HomeArticle

Revealing the internal perspective of DeepMind: Scaling Law isn't dead, and computing power is everything.

新智元2025-12-31 20:43
As 2025 draws to a close, a Chinese researcher at DeepMind has penned a 10,000-word essay revealing Google's internal predictions about AI: apart from computing power, everything else is just noise.

Today is the last day of 2025. Many people are conducting AI reviews and summaries on this day.

After a year of being bombarded with news about models, computing power, and capital, how far is AI from artificial general intelligence (AGI)?

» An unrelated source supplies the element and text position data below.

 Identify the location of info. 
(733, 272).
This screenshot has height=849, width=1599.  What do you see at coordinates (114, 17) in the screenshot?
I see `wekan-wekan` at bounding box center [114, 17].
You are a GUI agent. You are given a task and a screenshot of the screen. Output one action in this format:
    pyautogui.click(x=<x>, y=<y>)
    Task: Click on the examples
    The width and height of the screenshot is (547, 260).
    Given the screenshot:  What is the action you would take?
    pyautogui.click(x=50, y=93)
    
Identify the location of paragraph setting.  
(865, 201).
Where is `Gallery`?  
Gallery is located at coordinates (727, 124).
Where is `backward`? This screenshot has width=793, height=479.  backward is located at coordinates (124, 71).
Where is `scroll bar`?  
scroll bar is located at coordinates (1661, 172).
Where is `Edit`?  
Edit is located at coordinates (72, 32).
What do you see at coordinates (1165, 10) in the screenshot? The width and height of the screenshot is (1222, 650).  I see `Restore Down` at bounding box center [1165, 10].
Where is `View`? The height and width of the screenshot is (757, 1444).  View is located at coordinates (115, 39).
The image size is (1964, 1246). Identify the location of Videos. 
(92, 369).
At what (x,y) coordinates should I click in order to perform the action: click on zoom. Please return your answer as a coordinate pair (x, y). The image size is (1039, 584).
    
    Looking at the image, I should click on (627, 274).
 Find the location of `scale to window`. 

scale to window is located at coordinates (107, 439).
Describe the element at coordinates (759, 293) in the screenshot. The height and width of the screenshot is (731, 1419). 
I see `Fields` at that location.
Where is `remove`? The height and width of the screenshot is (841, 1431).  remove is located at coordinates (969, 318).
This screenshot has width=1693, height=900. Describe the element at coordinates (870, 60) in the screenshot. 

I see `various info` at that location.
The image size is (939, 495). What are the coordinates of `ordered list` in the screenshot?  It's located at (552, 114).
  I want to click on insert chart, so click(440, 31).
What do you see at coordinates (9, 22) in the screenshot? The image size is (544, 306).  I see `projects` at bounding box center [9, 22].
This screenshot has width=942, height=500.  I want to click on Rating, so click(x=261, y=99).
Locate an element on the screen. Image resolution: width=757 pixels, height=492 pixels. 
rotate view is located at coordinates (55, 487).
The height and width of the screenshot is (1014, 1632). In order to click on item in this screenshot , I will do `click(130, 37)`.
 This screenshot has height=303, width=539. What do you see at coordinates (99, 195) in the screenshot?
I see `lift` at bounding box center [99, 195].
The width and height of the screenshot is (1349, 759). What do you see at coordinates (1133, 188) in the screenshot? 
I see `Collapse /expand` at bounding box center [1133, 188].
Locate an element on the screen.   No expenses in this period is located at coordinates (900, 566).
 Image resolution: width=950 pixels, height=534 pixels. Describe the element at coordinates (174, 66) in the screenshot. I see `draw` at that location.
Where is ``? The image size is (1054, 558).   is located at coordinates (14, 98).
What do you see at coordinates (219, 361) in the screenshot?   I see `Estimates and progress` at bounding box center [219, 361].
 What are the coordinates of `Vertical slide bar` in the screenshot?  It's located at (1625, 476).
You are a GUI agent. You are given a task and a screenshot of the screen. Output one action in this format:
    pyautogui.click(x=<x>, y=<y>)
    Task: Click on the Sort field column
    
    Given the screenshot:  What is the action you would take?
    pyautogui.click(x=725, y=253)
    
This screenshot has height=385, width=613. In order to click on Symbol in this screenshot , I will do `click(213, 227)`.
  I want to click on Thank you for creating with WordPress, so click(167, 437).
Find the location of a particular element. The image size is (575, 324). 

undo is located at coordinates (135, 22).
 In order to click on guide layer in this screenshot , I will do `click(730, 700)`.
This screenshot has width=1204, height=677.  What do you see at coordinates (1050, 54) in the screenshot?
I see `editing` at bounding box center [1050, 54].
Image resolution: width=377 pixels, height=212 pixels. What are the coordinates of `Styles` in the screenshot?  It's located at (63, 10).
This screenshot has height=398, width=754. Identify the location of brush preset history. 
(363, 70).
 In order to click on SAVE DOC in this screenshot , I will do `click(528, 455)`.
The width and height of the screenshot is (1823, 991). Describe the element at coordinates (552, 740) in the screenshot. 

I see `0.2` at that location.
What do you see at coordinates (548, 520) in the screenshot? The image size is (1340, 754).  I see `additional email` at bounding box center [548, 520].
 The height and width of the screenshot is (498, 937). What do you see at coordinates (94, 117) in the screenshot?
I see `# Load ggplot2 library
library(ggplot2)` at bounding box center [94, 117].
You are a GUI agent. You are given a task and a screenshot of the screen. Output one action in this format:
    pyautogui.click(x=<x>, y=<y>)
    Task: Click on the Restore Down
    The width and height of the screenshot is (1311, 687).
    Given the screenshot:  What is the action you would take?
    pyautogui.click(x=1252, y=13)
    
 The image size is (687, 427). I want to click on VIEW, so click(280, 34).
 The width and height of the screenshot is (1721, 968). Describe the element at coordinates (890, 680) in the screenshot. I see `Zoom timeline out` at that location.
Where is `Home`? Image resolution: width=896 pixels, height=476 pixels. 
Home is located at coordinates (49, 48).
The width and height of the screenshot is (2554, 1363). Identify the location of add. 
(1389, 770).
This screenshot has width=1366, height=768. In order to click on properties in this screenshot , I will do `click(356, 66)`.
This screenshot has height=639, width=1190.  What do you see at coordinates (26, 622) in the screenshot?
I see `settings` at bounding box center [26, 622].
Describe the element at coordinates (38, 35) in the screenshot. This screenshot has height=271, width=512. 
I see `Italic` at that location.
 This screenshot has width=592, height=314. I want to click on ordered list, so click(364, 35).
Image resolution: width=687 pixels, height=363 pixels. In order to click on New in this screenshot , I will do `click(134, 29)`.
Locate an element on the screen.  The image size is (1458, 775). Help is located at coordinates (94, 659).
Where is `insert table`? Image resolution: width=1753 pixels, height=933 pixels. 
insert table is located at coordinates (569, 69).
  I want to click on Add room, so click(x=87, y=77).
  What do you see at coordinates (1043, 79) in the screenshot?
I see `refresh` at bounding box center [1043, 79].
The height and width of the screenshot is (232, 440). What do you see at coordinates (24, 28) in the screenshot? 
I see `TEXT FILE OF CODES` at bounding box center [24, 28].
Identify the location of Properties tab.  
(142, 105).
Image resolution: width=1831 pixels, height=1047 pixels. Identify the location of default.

If 2024 was the year of people's curiosity about AI, then 2025 was the year when AI profoundly impacted human society.

In this year full of uncertainties, we heard very different voices:

Sam Altman boldly predicted in his blog post "The Gentle Singularity" in mid-2025:

"We already know how to build AGI. In 2026, we will see systems that can generate original insights." He firmly believes that the Scaling Law is far from reaching its ceiling, and the cost of intelligence will approach zero with the automated production of electricity.

Extended reading: Altman: The gentle singularity has arrived! AI will ultimately control the physical world, and there will be a major turning point in human destiny in 2030

Jensen Huang of NVIDIA shifted his focus from "computing power worship" to the "AI factory."

He mentioned in a speech at the end of 2025:

"The bottleneck of AI is no longer imagination but electricity. In the future, the Scaling Law will not only involve stacking models but also a 100,000-fold leap in inference efficiency."

Extended reading: NVIDIA's AI factory: An absolute necessity brewed over 12,000 years in human history

In contrast, Yann LeCun, the former chief scientist at Meta, still loves to talk. He even publicly stated before leaving to start a new company:

"Large language models (LLMs) are a dead end on the path to AGI. They have no world model, like a castle in the air without a body."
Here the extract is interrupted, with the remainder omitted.